The effect of oil properties as a screening parameter on the performance of LSWI was also discussed in other sources such as Tetteh et al. [6] and Hao et al. [7]. It is widely reported that the initial state of wettability is strongly affected by the crude oil properties. Presence of polar components in oil results in a more oil-wet state due to their adsorption to the rock surface. Parameters such as the acid and the base number impact carbonates wettability and, consequently, recovery due to the wettability alteration by LSWI. The higher the acid number, the more oil-wet rock is, which affects the oil extraction by LSWI [19]. Base number variation was also studied by Puntervold et al. (2008) [20]. Hence, acid and base numbers are other oil properties that should be considered for a successful selection and design of LSWI [21]. The effect of other properties, such as the fraction of heavy polar components in oil, was also investigated by Tang et al. [22,23].
Even though considering the oil parameters are significant in the LSWI screening and implementation, the effect of physical oil parameters such as oil viscosity and API on the success of LSWI has not been investigated yet. [16]. For example, in 160 core flooding tests analyzed by Salimova et al. [18], the viscosity of only 3% of oil samples was higher than 15 cp, which shows the tendency to apply LSWI for light oils. Hence, there is still a question on the performance of LSWI in heavier oil, where other parameters such as acid number are favorable.
The application of LSWI in the combination of thermal EOR methods for heavy oil was reported in a few papers in the literature. Abbas et al. [23] conducted oil displacement experiments with different oil samples with 1700, 1000, and 700 cp viscosity. Hot water was used in their tests, which combined thermal EOR and LSWI. Their results showed a low recovery for oil samples with 1700 cp viscosity. Al-Saedi et al. [24,25] conducted a similar approach with LSWI and thermal steam injection to a core saturated with a 600 cp oil sample. The core flooding was conducted on a cycled injection scheme. Despite the steam effect here, the injection of LSWI resulted in higher recovery than the standalone steam flooding, which shows the possible activity of LSWI mechanisms for heavy oil. Sekerbayeva et al. [26] and Shakeel et al. [27] also used LSWI for 170–190 cp oil combined with chemical EOR methods. Due to the high temperature and presence of chemicals, still, the effect of LSWI is not clear. Similar recovery tests for heavy oil were reported in the papers [28,29,30,31,32,33,34].
Hence, still, the applicability of LSWI as a standalone EOR approach for heavy oil is not clear. Oil viscosity should be another criterion for screening LSWI as an EOR approach. In this study, we will answer these questions by conducting laboratory experiments and collecting data reported in the literature.

2. Materials and Methods

The effect of LSWI on the heavy oil displacement and recovery in carbonates is analyzed by data measured in our experiments and data collected from the literature. This section defines the data collection procedure and experiments methodology in detail.
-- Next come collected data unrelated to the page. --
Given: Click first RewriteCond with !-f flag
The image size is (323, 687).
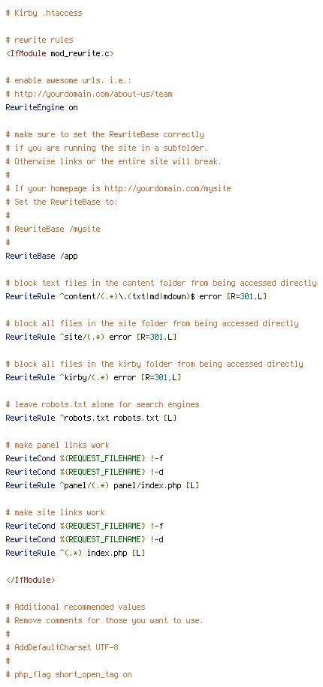Looking at the screenshot, I should [x=85, y=458].
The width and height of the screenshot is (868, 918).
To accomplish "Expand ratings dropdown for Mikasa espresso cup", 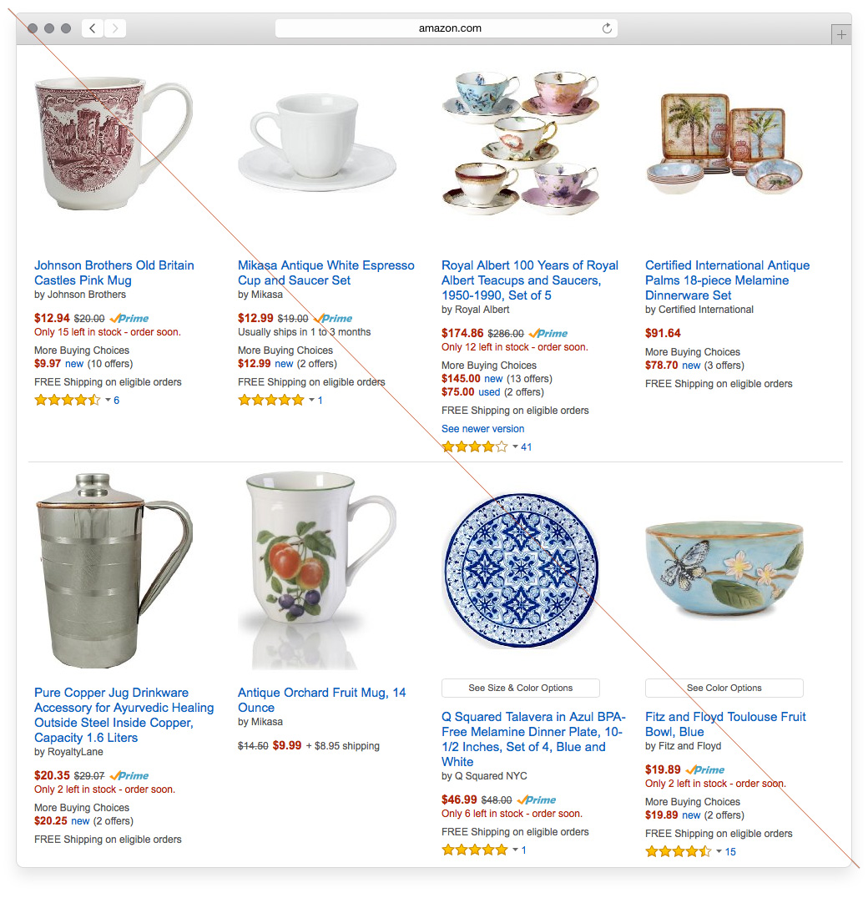I will coord(312,400).
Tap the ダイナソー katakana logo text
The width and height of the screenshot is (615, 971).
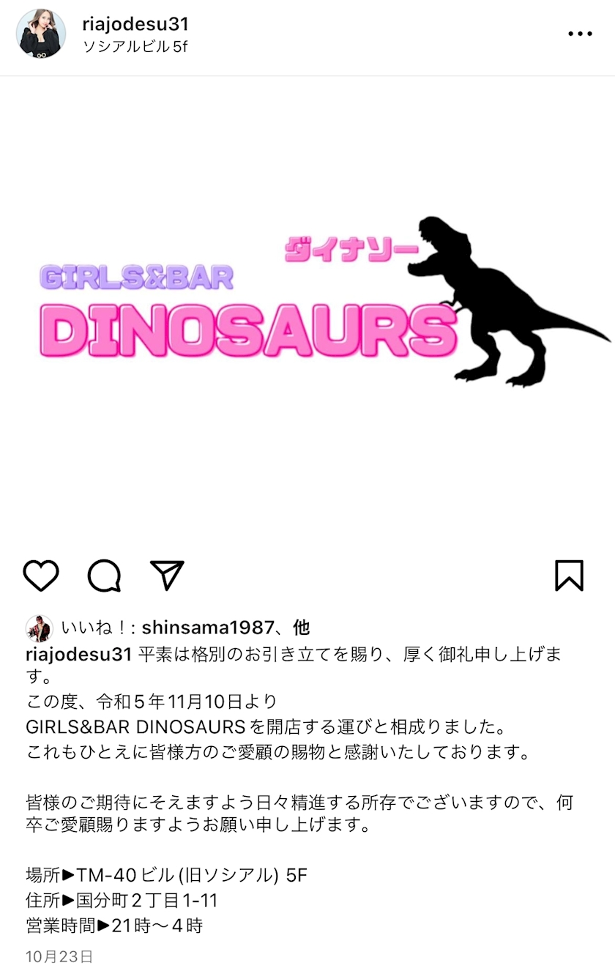point(351,250)
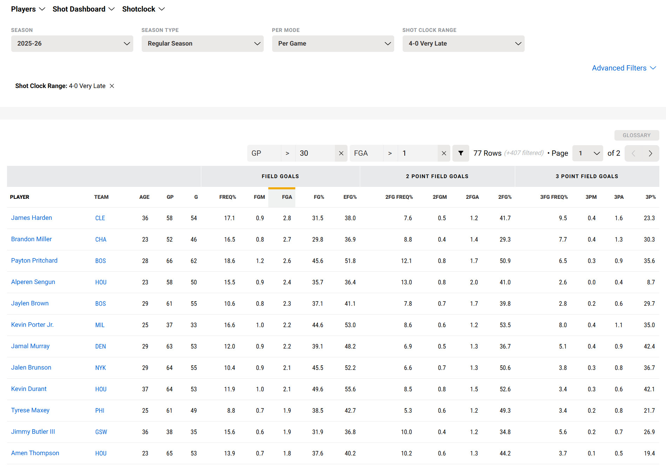
Task: Expand the Shot Clock Range dropdown
Action: pyautogui.click(x=463, y=43)
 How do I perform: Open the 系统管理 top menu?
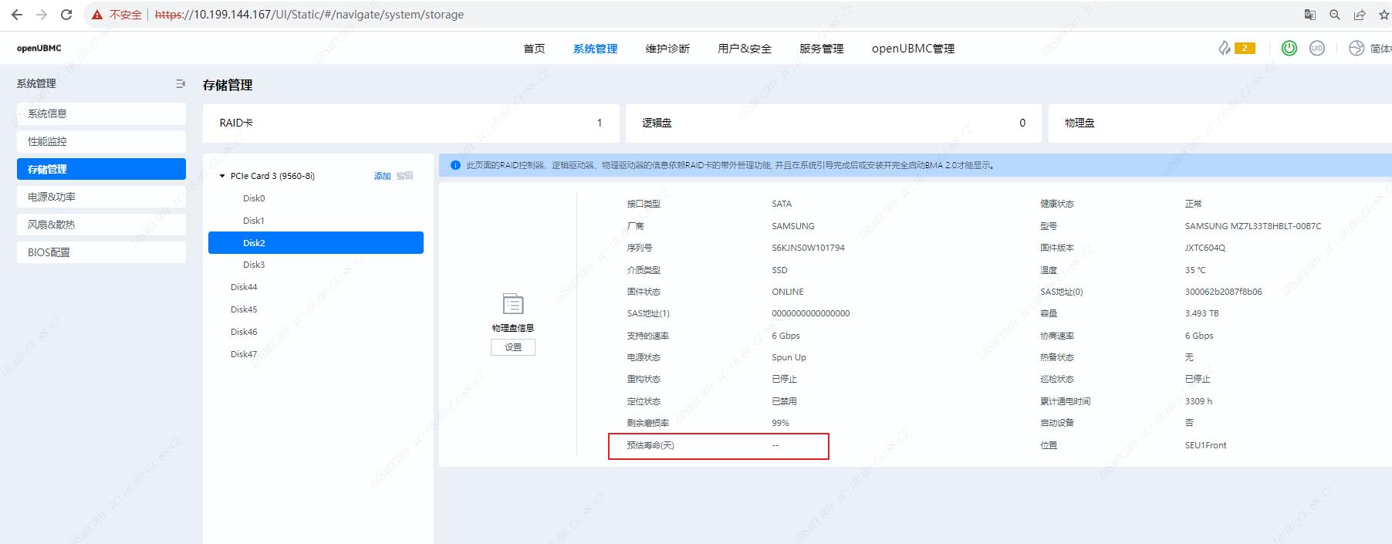pos(595,49)
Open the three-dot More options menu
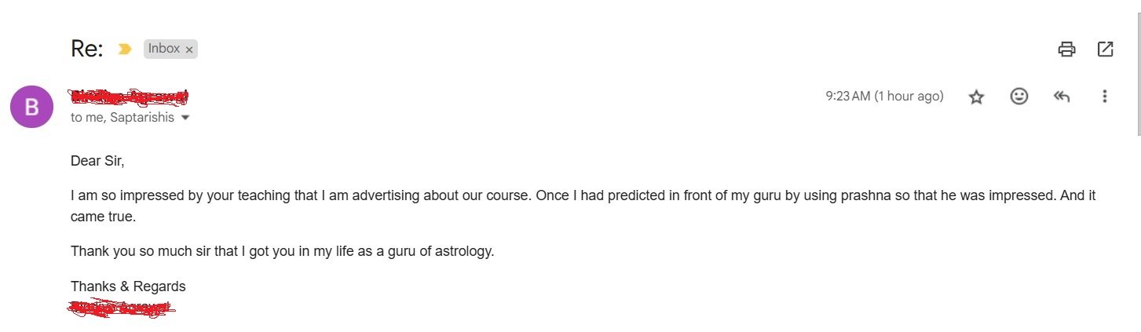This screenshot has height=332, width=1141. 1105,97
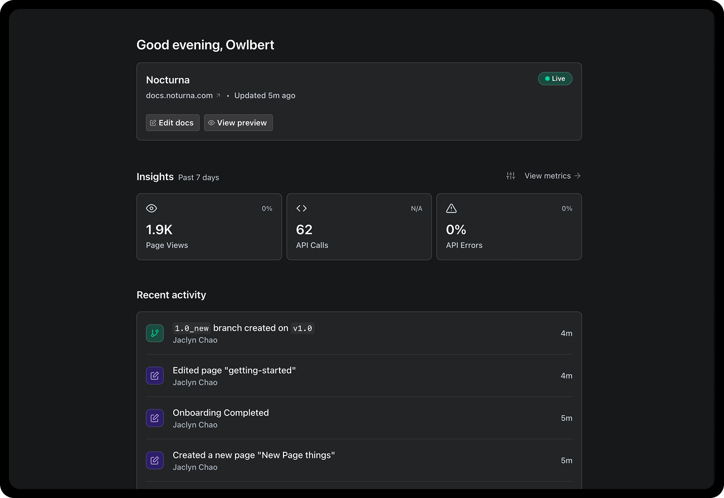Select the v1.0 branch tag in activity
The width and height of the screenshot is (724, 498).
pyautogui.click(x=302, y=328)
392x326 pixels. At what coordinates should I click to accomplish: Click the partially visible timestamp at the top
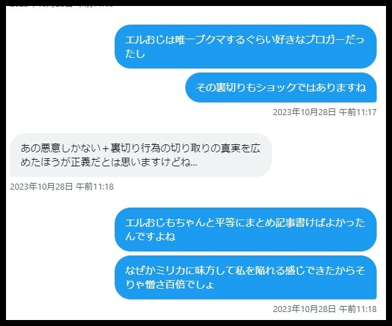tap(62, 7)
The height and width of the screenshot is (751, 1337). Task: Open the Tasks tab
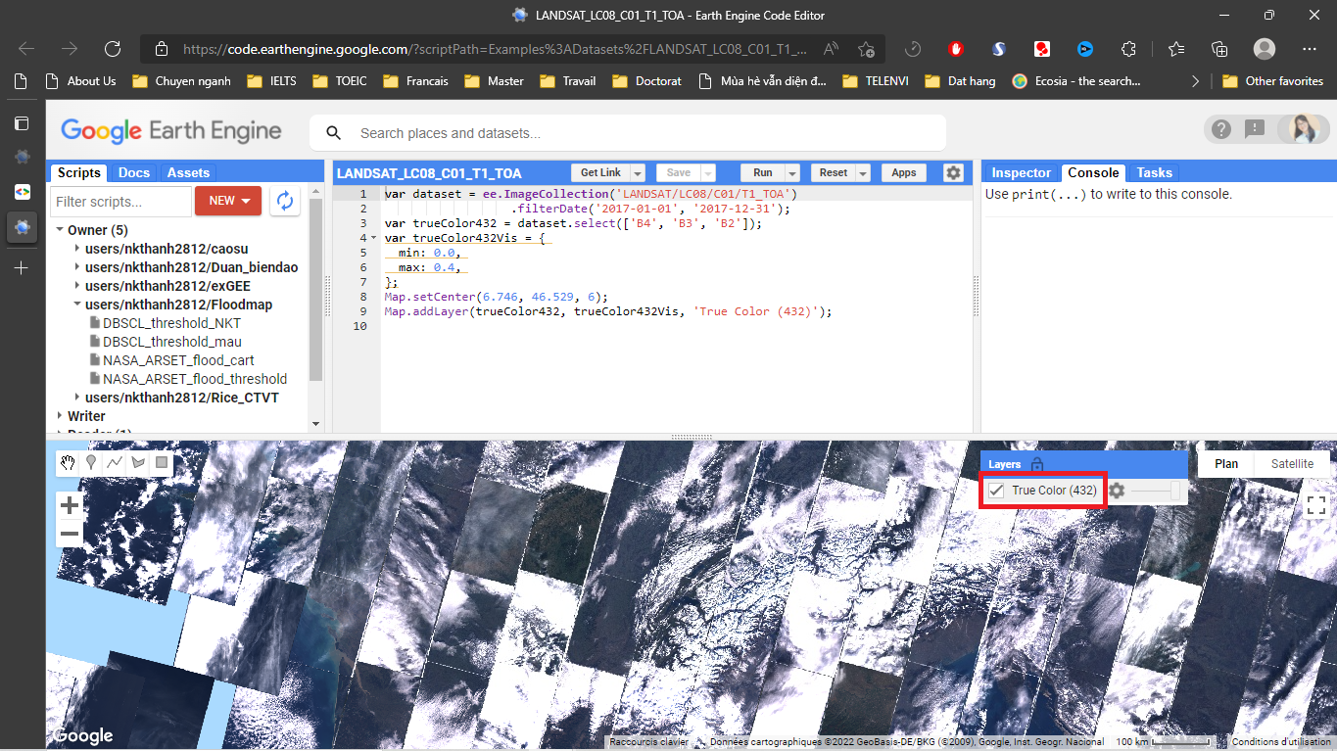(1154, 172)
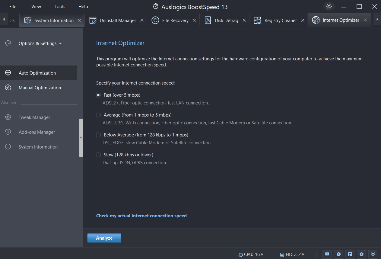Check my actual Internet connection speed
Viewport: 381px width, 259px height.
141,216
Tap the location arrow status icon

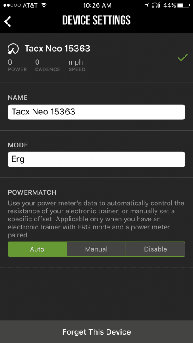click(x=146, y=5)
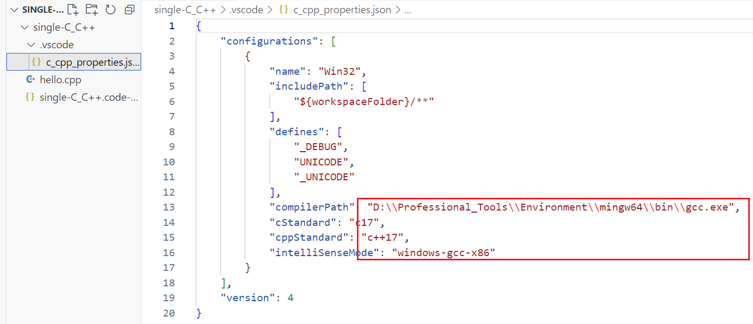This screenshot has width=753, height=324.
Task: Collapse the single-C_C++ folder chevron
Action: coord(24,28)
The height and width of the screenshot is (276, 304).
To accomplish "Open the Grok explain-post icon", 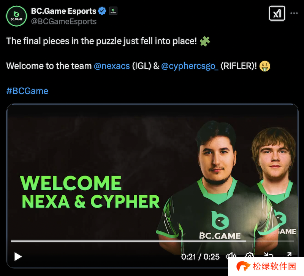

2.1. Experiments Methodology

2.1.1. Materials

To study the effect of EW on heavy oil recovery, an oil sample from a heavy oil field in West Kazakhstan was collected with a reservoir depth is 362–376 m and an average reservoir temperature of 26–36 °C [35]. The oil flashpoint is 108 °C, and the pour point is −17 °C. Table 1 shows the oil properties. The oil is highly resinous (25.8%) and contains 1.4% of paraffin, 4.1% of asphaltenes, and a significant amount of sulfur (2.51%) [36]. The acid number of crude oil is equal to 4.77 mg/KOH.
Core plugs with a diameter of 37 mm and 69–75 mm in length were cut from an outcrop carbonate sample. Porosity, absolute, and effective permeability of core samples were measured by core flooding, as shown in Table 2. Injection of formation water was performed to reveal the absolute permeability, and then oil injection was conducted to calculate the effective permeability. To restore initial wettability, fully oil-saturated core samples were aged for a month at 80 °C in the oven.
The semicircle pellets were cut with 0.5–1.5 cm width from the same carbonate outcrop. They were also dried in the oven for 3 days and saturated with oil in a vacuum saturation pump for a week to achieve the initial oil-wet state.
The LSW used in this experiment was based on dilution and ion adjustment of Caspian seawater (CSW). The composition of the formation water and CSW are shown in Table 3. Low salinity water (LSW) and engineered water (EW) options (EW1, EW2, EW3) were designed to achieve the highest wettability alteration. LSW was prepared by diluting the CSW 5, 10, and 20 times when the EW design was based on the optimal ions concentration adjustment. The best design was selected by investigation of wettability by contact angle measurement. The compositions of all EW/LSW samples used in our experiments are also shown in Table 3.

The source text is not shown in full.